▶ [GIVEN PASSAGE]:

╔══

I would like to give credit where credit is due. Videos are from YouTube and other sources such as NicoNico while Oricon rankings and other information are translated from the Japanese Wikipedia unless noted.

Wednesday, September 28, 2016

Chisato Moritaka -- Let's GO!

The impression that I've been getting from Chisato Moritaka(森高千里)after her chart-topping techno aidoru phase from the late 1980s going into the next decade is that she took on a slightly more down-to-earth Beatles-y sound. But I think she also wanted to achieve a summery stop-and-smell-the-roses tone in her songs as the 1990s passed by. "Watashi no Natsu"(私の夏)and "La-La-Sunshine" were two examples of the more laid back Chisato who seemed to want to now play on the sands of Shonan rather than among the towers of Tokyo.

Another later example was her 29th single "Let's GO!" from February 1997. During a time when the club pop sounds from Tetsuya Komuro(小室哲哉)and his folks were in the ascendant, it was nice to hear Moritaka, who had once brought her own form of boppy technopop years earlier, bring something more relaxing. I first heard "Let's GO!" on a series of  Lawson's convenience store commercials which starred her and YMO's Haruomi Hosono(細野晴臣)along with actor Masanobu Takashima(高嶋政伸), and there was just something that clicked between that soft and wistful song and the appeal of hitting the conbini for that wonderful karaage bento. Considering that the weeks leading up to the release of the song were in the winter months, it added that further incentive to me at least to head out for some warm (or warmed over) goodies from Lawson.

╚══

▶ [ROWS]:

╔══

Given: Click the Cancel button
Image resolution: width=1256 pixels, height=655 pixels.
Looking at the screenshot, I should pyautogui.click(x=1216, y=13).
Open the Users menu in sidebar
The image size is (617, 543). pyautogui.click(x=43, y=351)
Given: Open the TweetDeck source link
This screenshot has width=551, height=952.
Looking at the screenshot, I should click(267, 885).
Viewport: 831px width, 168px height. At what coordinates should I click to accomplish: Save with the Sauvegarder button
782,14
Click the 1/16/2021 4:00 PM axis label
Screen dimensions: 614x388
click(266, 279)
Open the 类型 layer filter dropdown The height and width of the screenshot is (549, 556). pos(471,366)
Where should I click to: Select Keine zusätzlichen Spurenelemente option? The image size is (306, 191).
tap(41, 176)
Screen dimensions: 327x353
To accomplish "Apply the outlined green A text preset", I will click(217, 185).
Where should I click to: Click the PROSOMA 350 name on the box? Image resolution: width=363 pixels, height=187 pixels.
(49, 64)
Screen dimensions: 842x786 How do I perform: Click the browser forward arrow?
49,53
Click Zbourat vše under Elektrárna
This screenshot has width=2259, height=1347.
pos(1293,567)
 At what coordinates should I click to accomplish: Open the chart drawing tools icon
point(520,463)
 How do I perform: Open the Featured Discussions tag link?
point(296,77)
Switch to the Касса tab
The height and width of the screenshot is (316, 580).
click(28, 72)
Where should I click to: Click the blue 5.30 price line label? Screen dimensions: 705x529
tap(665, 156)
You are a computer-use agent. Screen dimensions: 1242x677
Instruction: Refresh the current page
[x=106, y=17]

╚══

▶ [TASKS TO PERFORM]:
a – In the Chisato Moritaka post, shorten the paragraph that begins "The impression that I've been getting" while keeping its main facts.
b – Reproduce everything in the Chisato Moritaka post from "Another later example" down to "goodies from Lawson." word for word.
The lines have nothing to do with what comes next.

▶ [WORKED SOLUTIONS]:
a – The writer's impression is that after her chart-topping techno aidoru phase, which ran from the late 1980s into the next decade, Chisato Moritaka moved to a slightly more down-to-earth Beatles-y sound. She also seemed to aim for a summery, stop-and-smell-the-roses tone as the 1990s went on. "Watashi no Natsu" and "La-La-Sunshine" are two examples of this more laid-back Chisato, who seemed to prefer the sands of Shonan to the towers of Tokyo.

b –
Another later example was her 29th single "Let's GO!" from February 1997. During a time when the club pop sounds from Tetsuya Komuro(小室哲哉)and his folks were in the ascendant, it was nice to hear Moritaka, who had once brought her own form of boppy technopop years earlier, bring something more relaxing. I first heard "Let's GO!" on a series of  Lawson's convenience store commercials which starred her and YMO's Haruomi Hosono(細野晴臣)along with actor Masanobu Takashima(高嶋政伸), and there was just something that clicked between that soft and wistful song and the appeal of hitting the conbini for that wonderful karaage bento. Considering that the weeks leading up to the release of the song were in the winter months, it added that further incentive to me at least to head out for some warm (or warmed over) goodies from Lawson.